START Available data

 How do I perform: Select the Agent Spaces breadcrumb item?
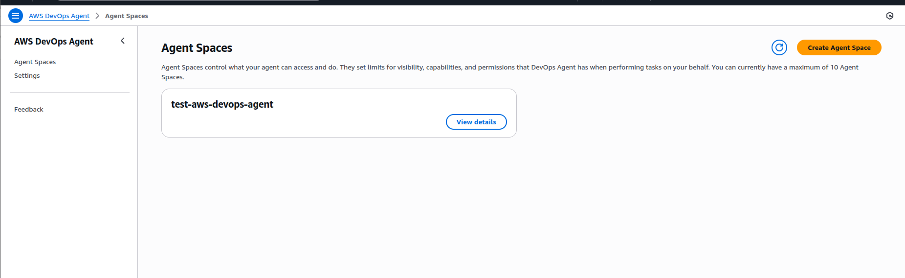(x=127, y=16)
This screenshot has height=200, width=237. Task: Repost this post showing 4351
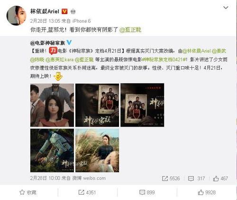tap(87, 192)
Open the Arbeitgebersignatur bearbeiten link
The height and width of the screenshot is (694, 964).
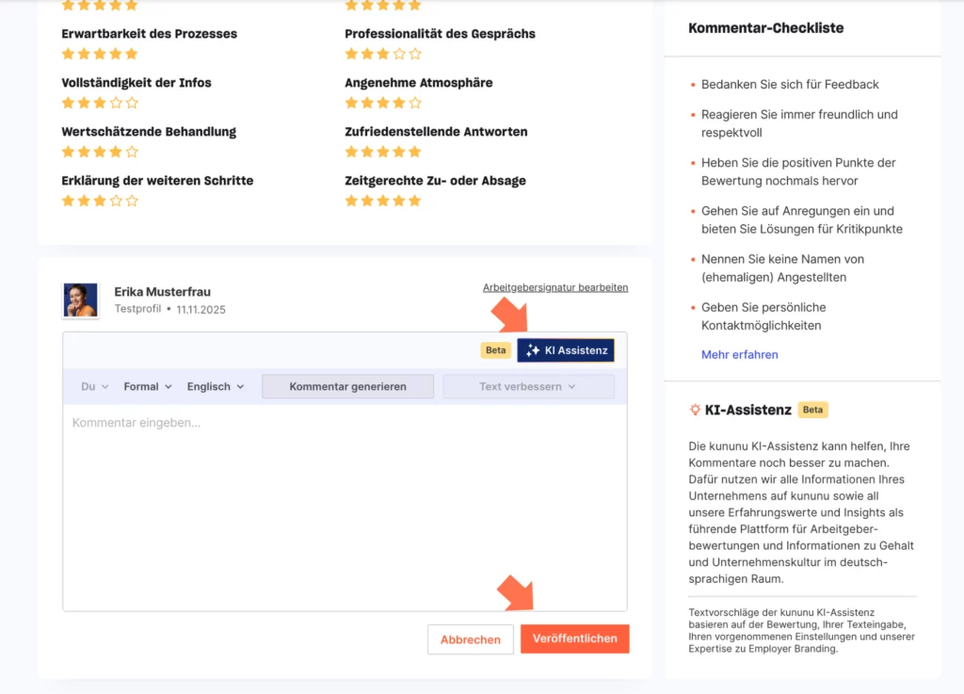tap(555, 287)
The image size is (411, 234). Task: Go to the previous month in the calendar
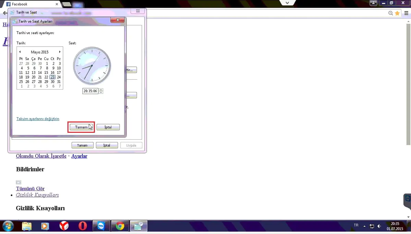point(20,52)
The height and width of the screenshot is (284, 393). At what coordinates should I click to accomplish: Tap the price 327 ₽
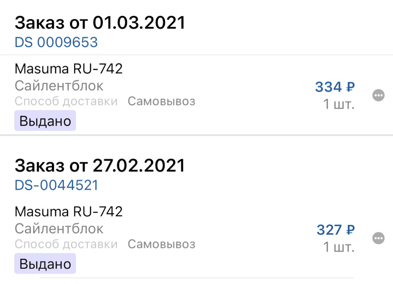334,230
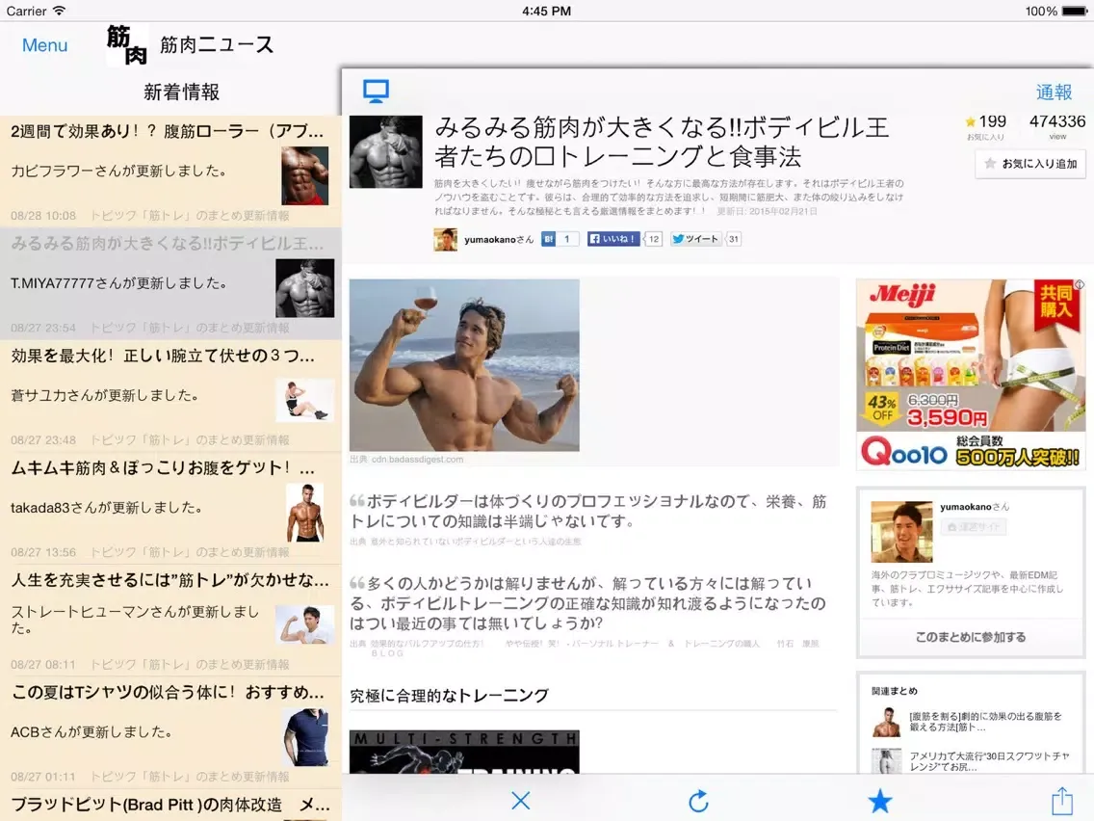Viewport: 1094px width, 821px height.
Task: Close the article with the X icon
Action: (x=521, y=800)
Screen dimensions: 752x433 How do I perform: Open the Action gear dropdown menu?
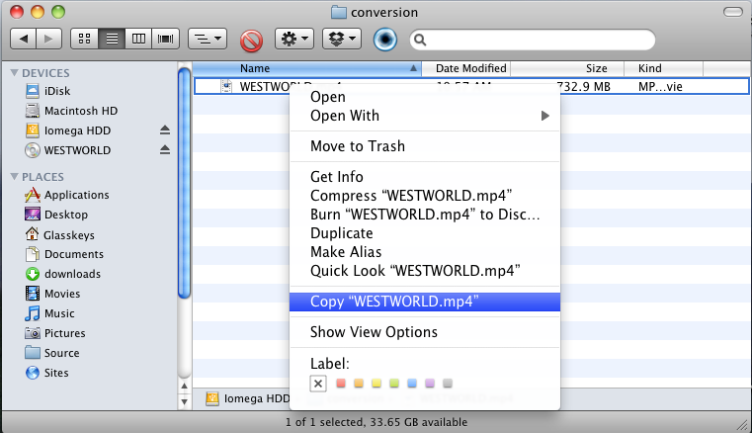pos(293,40)

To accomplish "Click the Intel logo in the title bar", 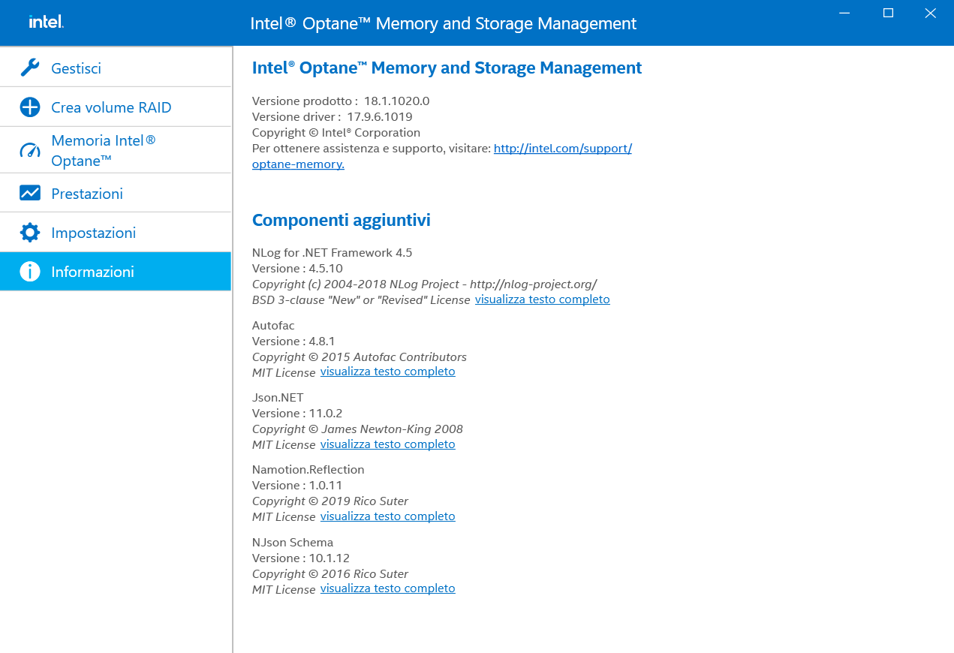I will tap(46, 23).
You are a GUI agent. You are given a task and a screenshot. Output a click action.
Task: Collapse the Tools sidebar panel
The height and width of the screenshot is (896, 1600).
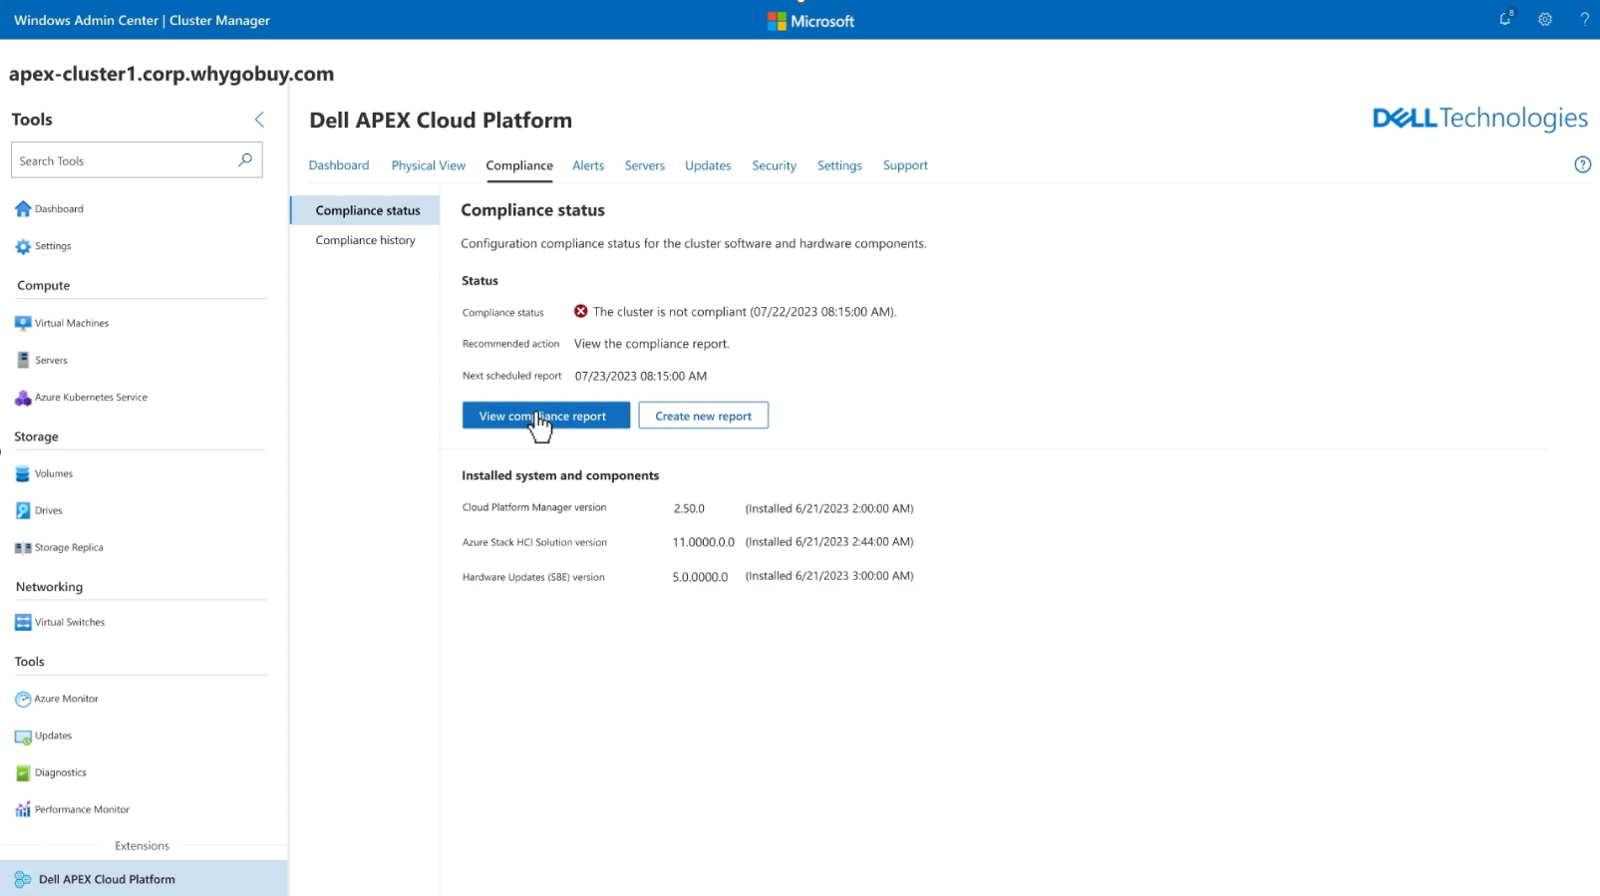pyautogui.click(x=259, y=120)
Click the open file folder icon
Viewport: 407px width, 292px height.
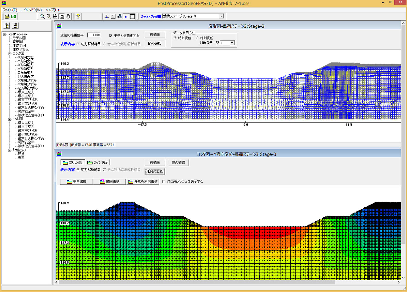7,17
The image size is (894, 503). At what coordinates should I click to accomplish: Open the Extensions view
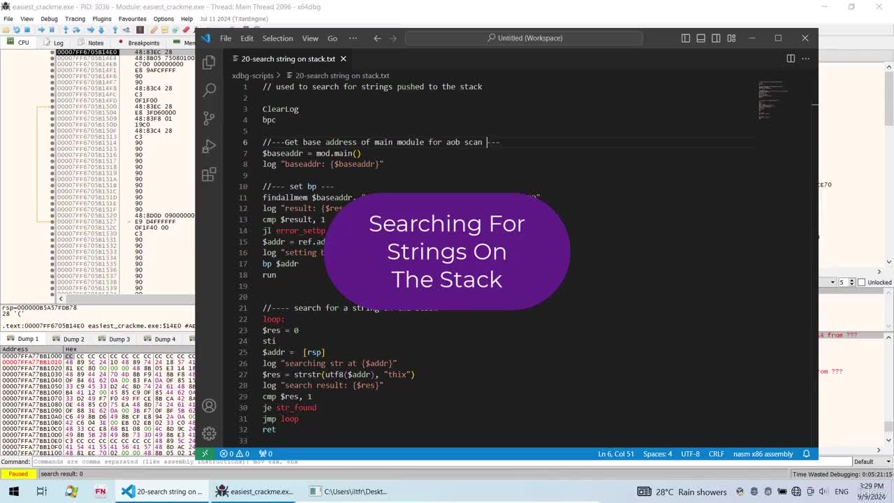(209, 174)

END Available data

## What the task requires:
Set down word for word the lines beginning with the one containing "The image size is (894, 503)." and ending with the last line of the listing, inclusive. Omit every picture.

## Result for this task:
The image size is (894, 503). At what coordinates should I click to accomplish: Open the Extensions view
(209, 174)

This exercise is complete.